When it comes to getting information instantaneously, the world has become spoiled. So when Gmail and YouTube both went down last Monday for 47 minutes, the outages were felt by many. On the very next day, Gmail went down again. With Russia believed to be responsible by everyone (except the president) for a series of hacks on U.S. governmental agencies, Microsoft and other tech giants, there is fear about the lack of online security in the states. Google did say that there is no sign that its online services were impacted by the hacks believed to be perpetuated by the Russians.
Google self-diagnosed the problem and discovered that it wasn’t lupus or tuberous sclerosis. Actually, the tech firm said that the issue was caused by a problem with Google’s system for identifying people online. The system helps verify and track users of apps like Gmail and YouTube who have signed-in to the app. In October, Google moved these tools to a new file storage system and according to Bloomberg, accidentally misreported some of the data. This, not Russian hackers, was responsible for YouTube and Gmail going down according to Google.
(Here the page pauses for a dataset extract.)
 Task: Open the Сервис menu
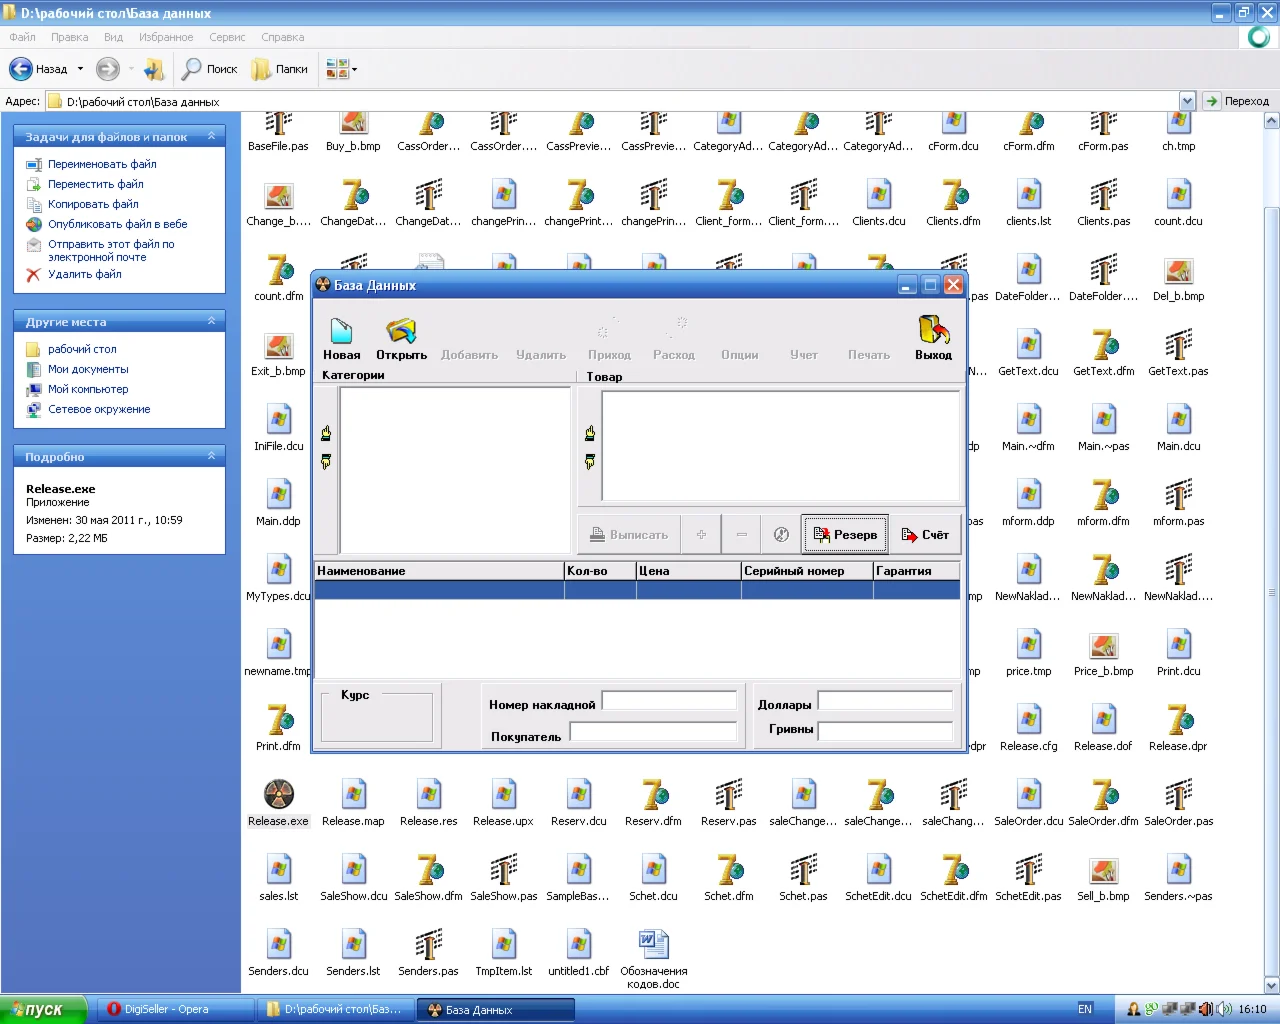(227, 37)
On Monday, 15% of requests sent to Google’s cloud storage system were disrupted. The following day, with Gmail down again, Google placed the blame on data migration. Letters being sent via Gmail were bouncing back to senders with an accompanying message that read, “”The email account that you tried to reach does not exist.” On its website, Google apologized. “We apologize for the inconvenience and thank you for your patience and continued support,” the company stated. “Please rest assured that system reliability is a top priority at Google, and we are making continuous improvements to make our systems better.”

There have been no subsequent outages reported after Wednesday’s issue.